S57: mu.g of ethidium bromide was added to 150ml of TAE agarose Gel mixture of 1X, and then the DNA fragment ligations were cleaved to 150 to 250bp and purified according to the instructions of the QIAquick Gel Extraction Kit (Gel recovery Kit).
S58: the DNA with the linker was amplified by PCR technique.
S59: the final product was purified according to the instructions of the QIAquick Gel Extraction Kit, and placed on a QIAquick adsorption column, and 30. mu.L of QIAGEN EB buffer was added thereto, followed by elution and concentration to construct a DNA library.
S60: sequencing the rheumatoid arthritis patient group and the healthy control group respectively by adopting a whole genome re-sequencing method, and obtaining sequencing results of the rheumatoid arthritis patient group and the healthy control group respectively.

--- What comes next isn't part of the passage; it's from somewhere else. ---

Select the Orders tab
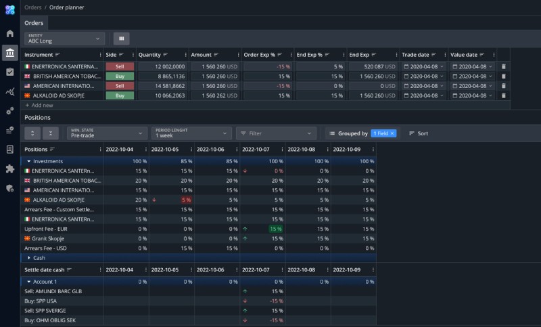541x327 pixels. pyautogui.click(x=34, y=23)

The whole genome re-sequencing is a method for performing whole genome sequencing on individuals with known genome sequences and performing difference analysis on individual or population levels, and comprises three parts of library construction, sequencing and biological information analysis, wherein the yield of data of more than 30X of each sample enables the sample to have the characteristic of high throughput. In this example, whole genome re-sequencing was performed on the rheumatoid arthritis patient group DNA pool and the healthy control DNA pool, respectively. For example, in step S60, whole genome re-sequencing was performed using Hiseq2000 test platform.
For example, the step S60 specifically includes the following steps:
s61: introducing DNA into a Flow Cell (FC), randomly hybridizing to adaptors distributed on the inner wall of the FC channel; immobilization to FC was achieved by complementary strand synthesis.
S62: the other end of the DNA single strand fixed on the FC is hybridized with a corresponding joint on the inner wall of the FC to form a bridge structure, and a complementary strand is synthesized under the action of high-fidelity DNA polymerase.
S63: and controlling the step S62 to repeat for 15-20 times, so that each single chain is amplified to 1000-6000 single chains to form a cluster, and millions of clusters are randomly distributed on the inner wall of the FC.
S64: the clusters are composed of double strands, and they need to be cleaved into single strands for sequencing, and the linkers fixed to the FC are provided with cleavage sites for chemical reagents or enzymes in advance, so that one single strand can be cleaved in an oriented manner, and then removed by alkali denaturation and buffer washing.
S65: a ddNTP was added to all free 3' ends to prevent unwanted random DNA extension.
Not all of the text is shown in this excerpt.